New AI Framework May Accelerate Novel Therapeutics

UCSD's machine learning tool for studying DNA-binding of transcription factors.

Posted Jan 20, 2021

LaCasadeGoethe/Pixabay
Source: LaCasadeGoethe/Pixabay

The rise of artificial intelligence (AI) machine learning is making an impact in genomics, biotech, pharmaceuticals, and life sciences. In a study published on Monday in Nature Machine Intelligence, a team of University of California San Diego (UCSD) researchers led by Melissa Gymrek created an AI machine learning framework to enable genomics insights on the binding of transcription factors (TF)—a framework that may one day help speed up precision medicine and the development of novel treatments for diseases.

“Altogether, our study provides a valuable machine-learning framework for helping decode the rules by which TFs bind their target sites and identifying specific non-coding nucleotides with the strongest effects on binding,” Gymrek and her research team wrote.

Gymrek was named to “Forbes 30 Under 30: Science” in 2017 for her scientific achievements that include a patented algorithm that enables scientists to research the impact of genetic segments on human traits. The mission of the Gymrek Lab at the UCSD is to research the variations in the DNA sequences that may lead to diseases by developing computational tools. Other UCSD researchers who participated in the study include Hao Su, Cynthia Wu, Hanquing Zhao, Michael Lamkin, and An Zheng.

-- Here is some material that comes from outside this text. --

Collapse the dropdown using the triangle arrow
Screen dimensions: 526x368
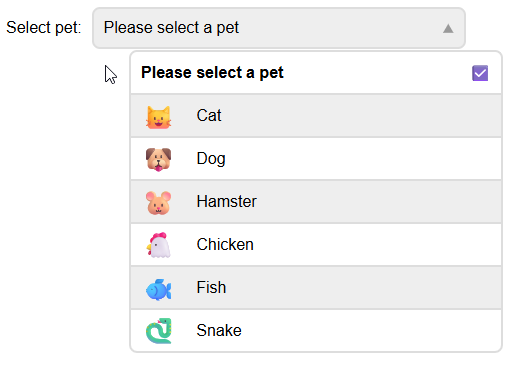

A genome refers to all of the genetic information in an organism that is stored in chromosomes that contain DNA. The human body has 23 pairs of chromosomes. There are roughly 20,500 genes in the human genes, according to the Human Genome Project, a global research effort conducted during 1990-2003 to determine the sequence of the three billion chemical base pairs that make up human DNA.

Gene activity is controlled by transcription factors, proteins that typically have a DNA-binding region that controls whether a gene is “on” or “off.” These proteins may activate or repress transcription, the process where the DNA in a gene is copied into an RNA molecule.

For example, Rett syndrome, a neurodevelopment disorder, is attributed to the dysfunction of a transcriptional repressor called MeCP2, according to a study published in Current Opinion in Genetics & Development.

Maturity-onset diabetes of the young is caused by mutations in the transcriptional regulator HNF1ß (TCF2) according to a European study on neonatal diabetes and pancreatic development.

Fuch’s endothelial corneal dystrophy (FECD), an eye disease, is due to the CTG TNR (CTG trinucleotide repeat) expansion in intron 3 of the TCF4 transcription factor; and may increase the risk of developing bipolar disorder, according to a different European study.

Transcription factors is also an area of interest in cancer research as they may play a role in tumor suppression or promotion.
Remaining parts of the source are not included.